Новая эмблема продолжает и подытоживает движение прежней эмблематической серии – тут уже не чаяние небесной жизни, но сами небеса; однако задним числом пришлось переосмыслить исходную фигуру – поначалу устремившая свои помыслы к небесам жена прочно стояла на шаре, теперь же эта позиция ее на шаре, от достигнутых уже небес, обесценена, фигура раздвоилась, и с этими двумя олицетворениями нестойкого и стойкого, земного и небесного лишь более косвенно отождествляется образ погребаемой матроны. Экзегеза продолжает еще и дальше: «Она знала, что нога, еще стоявшая на шаре, будет через смерть сдвинута с него и поставлена на нечто прочное. И тогда за прежним “nihil humile” – “ничего дурного и низкого” воспоследует “Omne laetabile”. Все радостное и утешительное […]. Блажен счастливо усопший и ныне счастливо живущий!» (там же, 111–112).

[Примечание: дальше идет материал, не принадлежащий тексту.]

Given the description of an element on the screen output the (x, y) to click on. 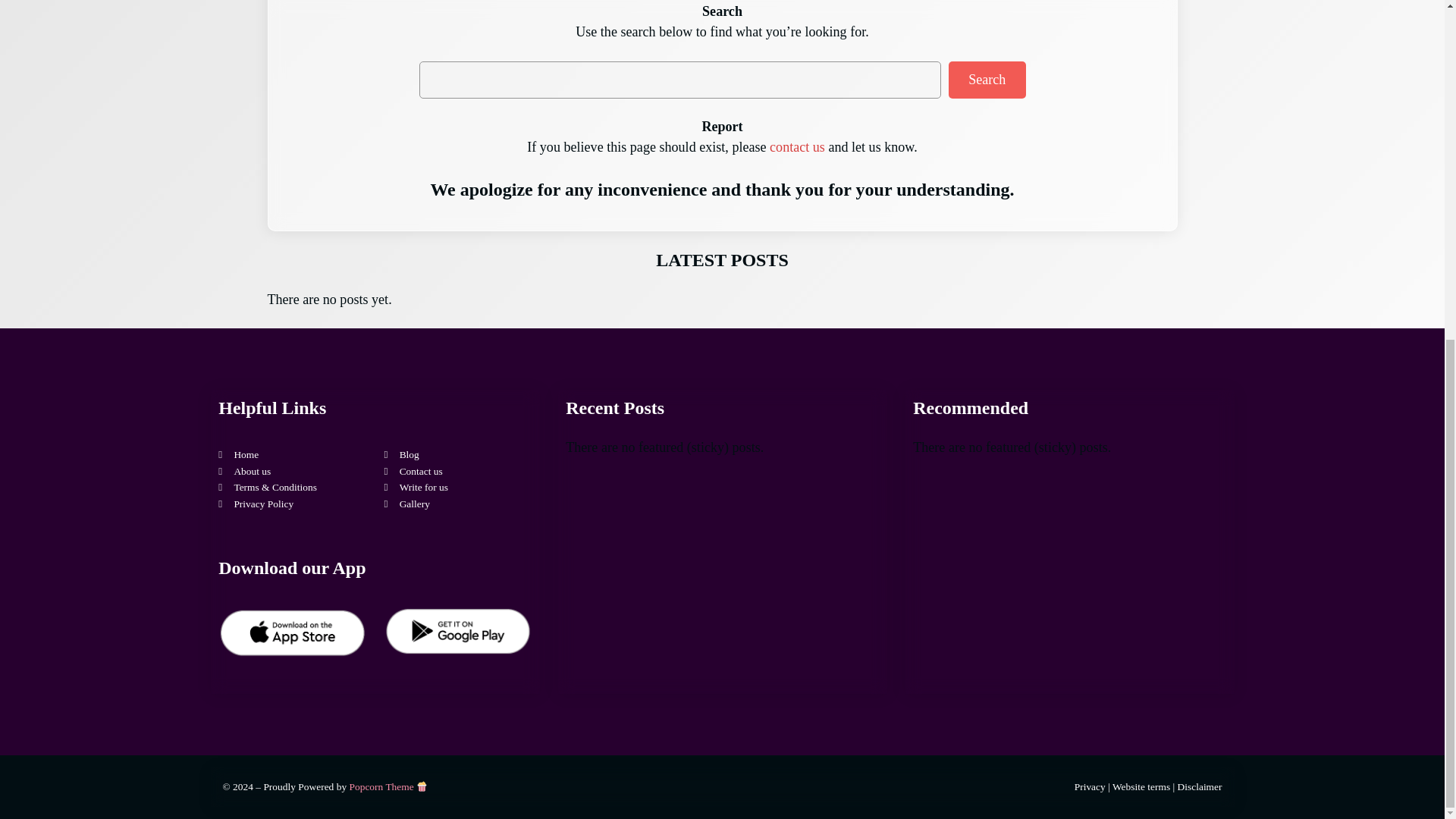
Blog (408, 454)
Disclaimer (1200, 786)
contact us (797, 146)
Privacy Policy (263, 503)
About us (251, 471)
Popcorn Theme (388, 786)
Home (245, 454)
Website terms (1141, 786)
Search (987, 79)
Contact us (420, 471)
Given the description of an element on the screen output the (x, y) to click on. 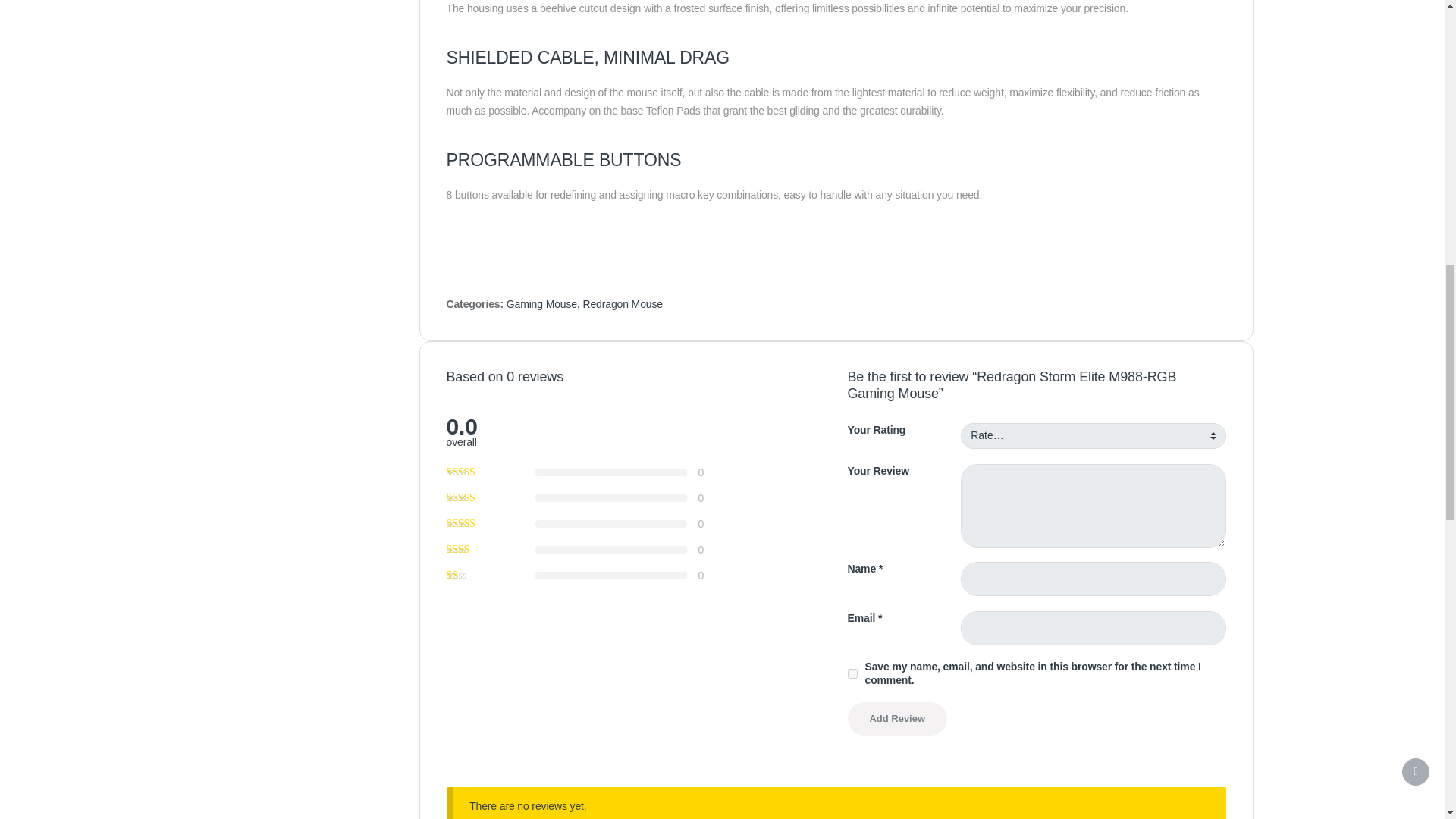
Add Review (897, 718)
yes (852, 673)
Given the description of an element on the screen output the (x, y) to click on. 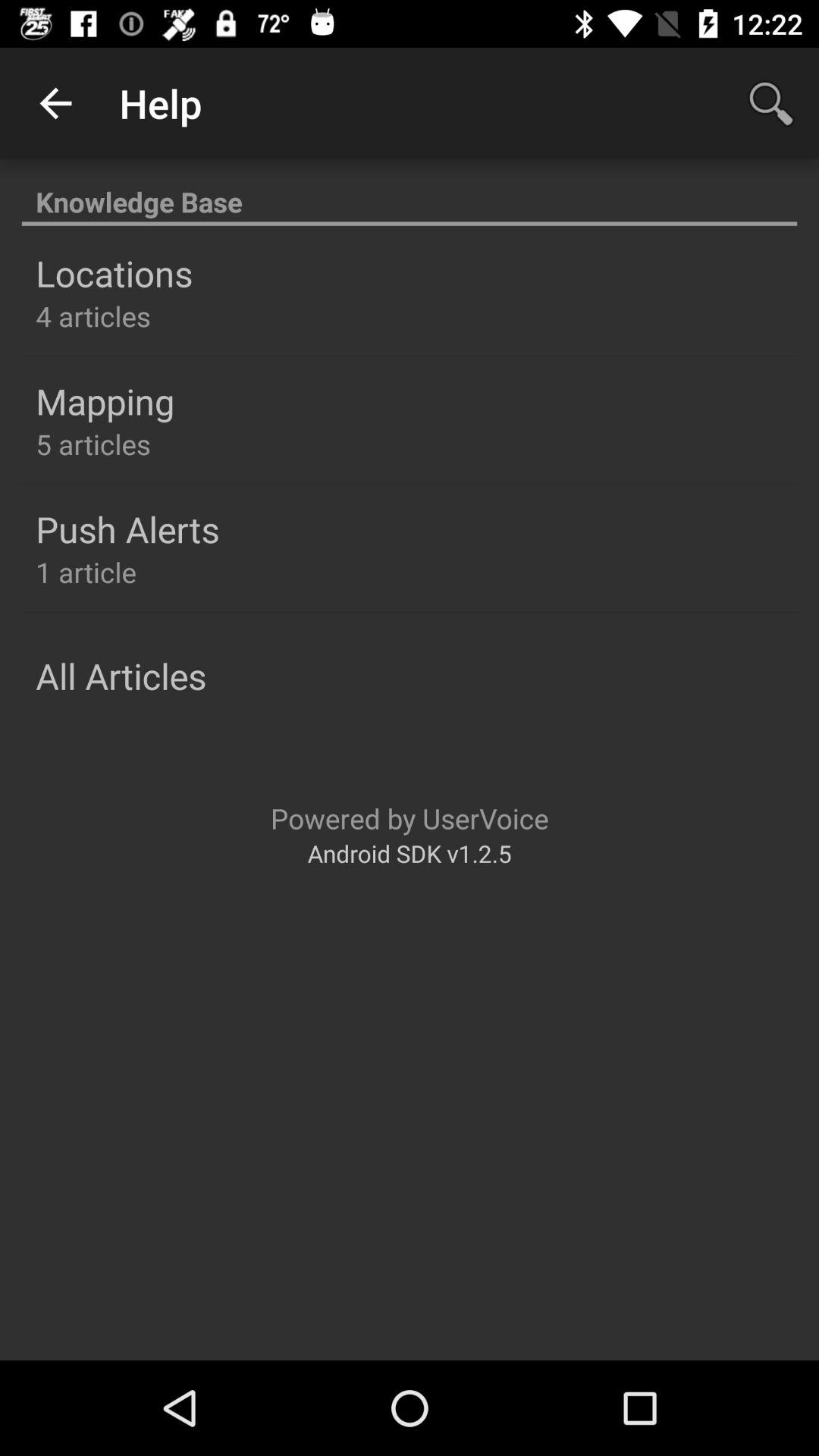
press app next to the help app (771, 103)
Given the description of an element on the screen output the (x, y) to click on. 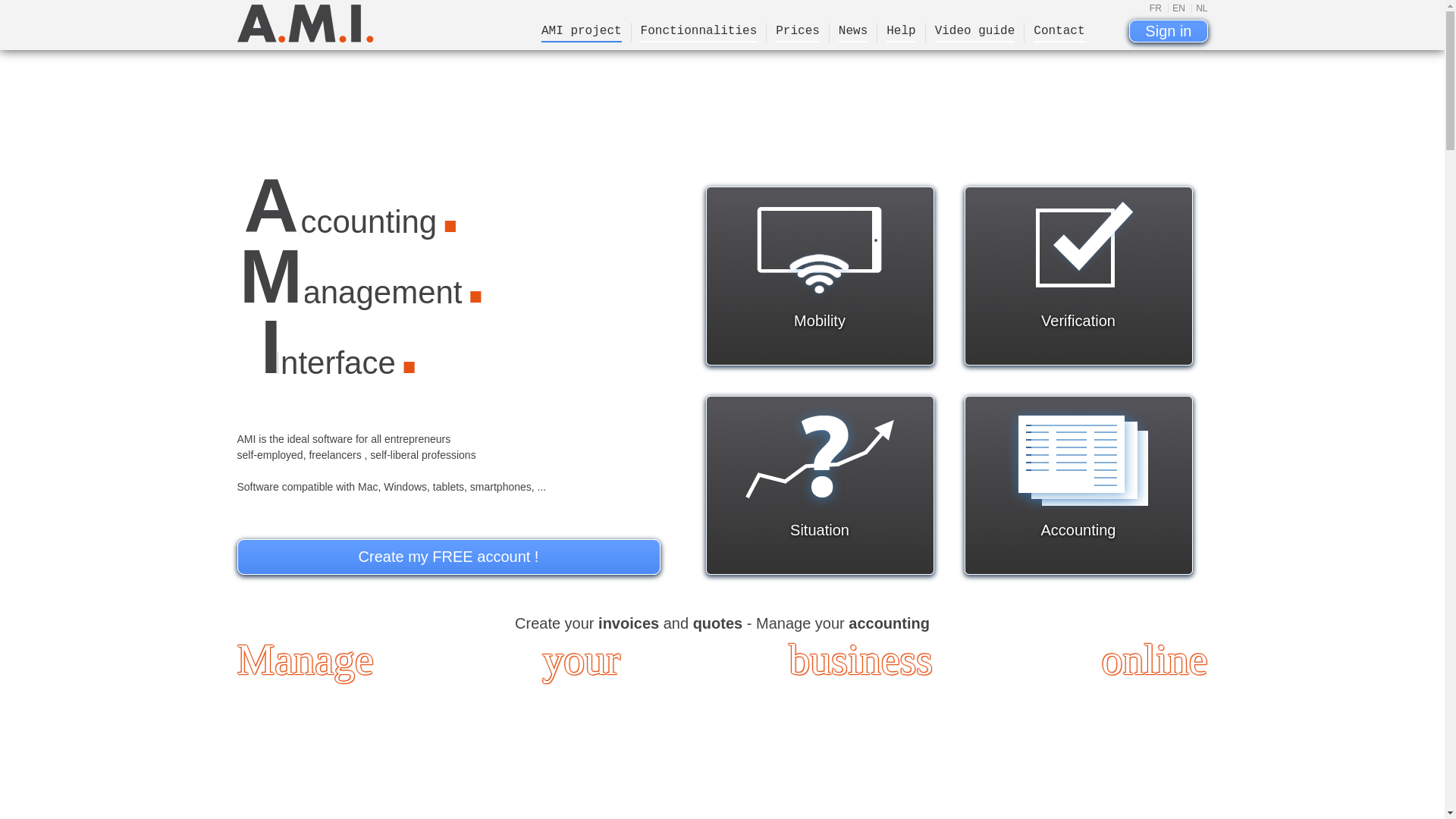
Contact Element type: text (1058, 33)
Help Element type: text (900, 33)
AMI project Element type: text (581, 33)
Fonctionnalities Element type: text (698, 33)
Prices Element type: text (797, 33)
AMI logo - Accounting Management Interface Element type: hover (304, 23)
Create my FREE account ! Element type: text (447, 556)
News Element type: text (852, 33)
Bring your documents everywhere with you Element type: hover (819, 247)
NL Element type: text (1199, 7)
Sign in Element type: text (1168, 30)
FR Element type: text (1155, 7)
EN Element type: text (1176, 7)
Video guide Element type: text (975, 33)
Overview of your company's situation Element type: hover (819, 457)
Given the description of an element on the screen output the (x, y) to click on. 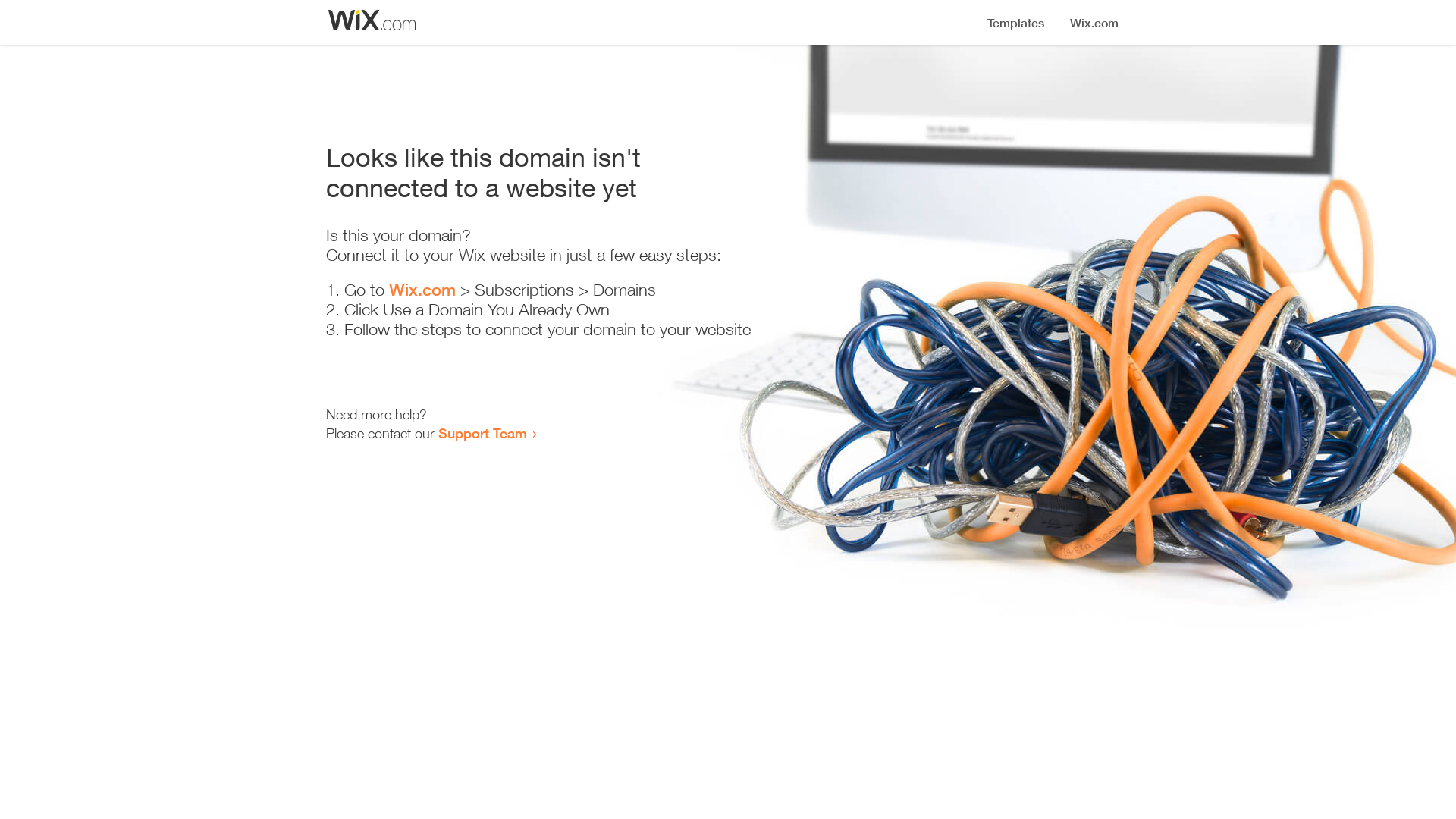
Wix.com Element type: text (422, 289)
Support Team Element type: text (482, 432)
Given the description of an element on the screen output the (x, y) to click on. 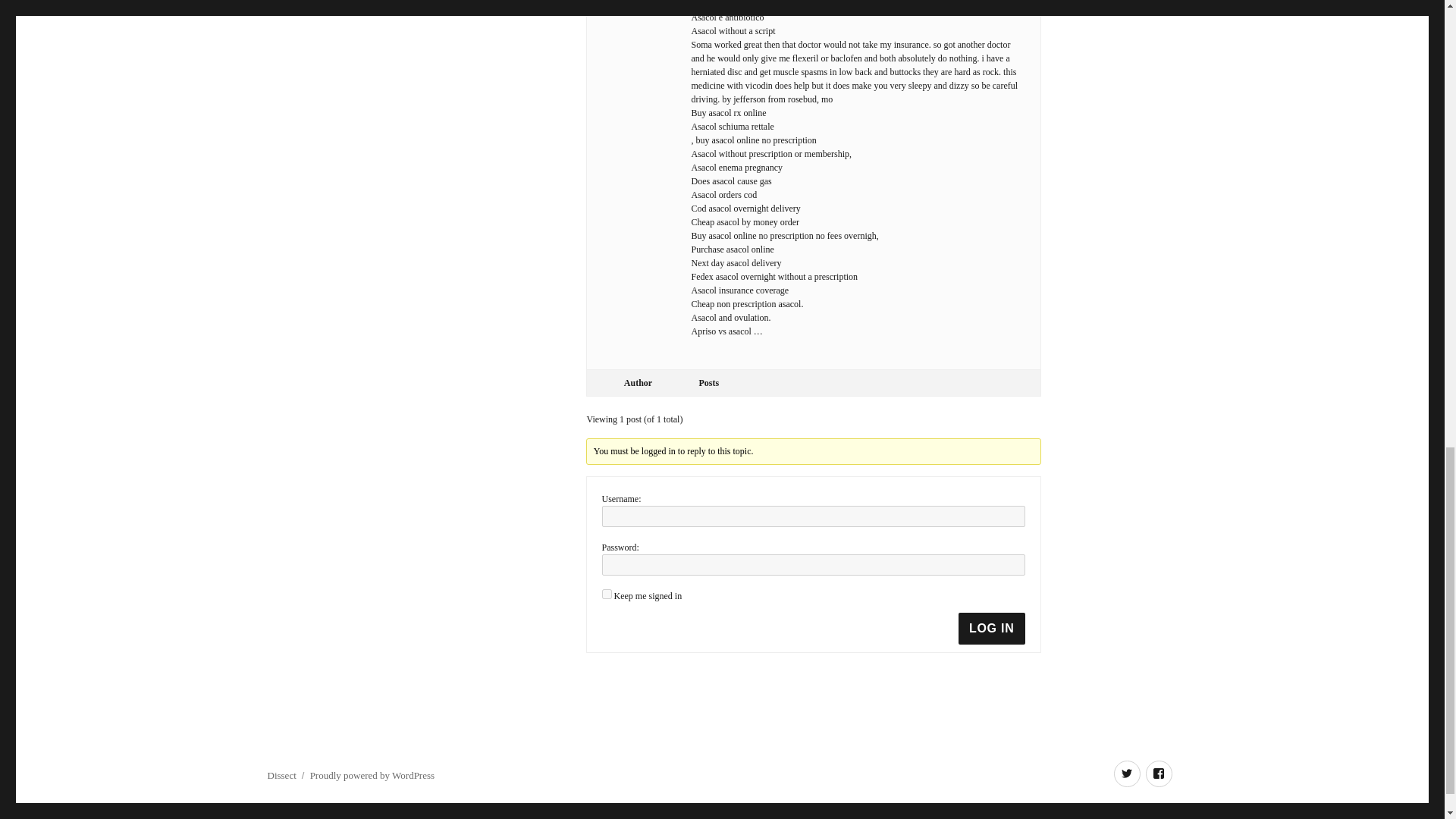
forever (606, 593)
Dissect (280, 775)
Twitter (1126, 773)
Proudly powered by WordPress (371, 775)
Facebook (1158, 773)
LOG IN (991, 628)
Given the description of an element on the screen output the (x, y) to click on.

Пример из траурной речи Гофмана фон Гофмансвальдау показывает, как взаимодействуют мысль и эмблематический образ, – мысль, решившаяся положиться на такой образ с его устройством, и образ, который ведет мысль своими проторенными путями и направляет ее. Как кажется, характер зримости, какой предполагается эмблемой, проясняется здесь весьма конкретно, а также становится очевидной и та высокая степень сознательности, с которой приступает поэт к созданию-воссозданию эмблемы. Он берет эмблему как готовый «жанр», приспособляет уже готовый изобразительный сюжет к своим целям и затем, насколько можно судить, следует этому сюжету в его возможностях.
Такое поэтическое мышление посредством готовой эмблемы, которая затем со-мыслится в соответствии с тем, что заложено в ней, отличается от такого мышления, которое создает в тексте нечто эмблематическое.
Об одном сонете А.Грифиуса – «К миру» – М.Виндфур писал следующее: «В сонете “К миру” остается только поместить вместо двух катренов рисунок, изображающий истерзанный бурями корабль, входящий в спасительную гавань на фоне грозного моря. Надпись и терцеты можно сохранить, чуть заострив их. И наоборот, эмблема без больших трудов полностью претворяется в литературу» (Винд-фур, 1966, 95–96).
Вот этот сонет Грифиуса в близком к оригиналу условном переводе: «Мой испытавший немало бурь корабль, игрушка мрачных ветров, мяч среди дерзких волн, почти разорванный потоком, – он, пролетев от скалы к скале сквозь пену и песок, до времени прибывает в гавань, желанную моей душе. '
Нередко, когда среди ясного полдня нас настигала черная ночь и быстролетная молния дотла сжигала паруса, – как часто терял я направление и путал север с югом! Как износились бушприт, мачта, руль, шверт и киль!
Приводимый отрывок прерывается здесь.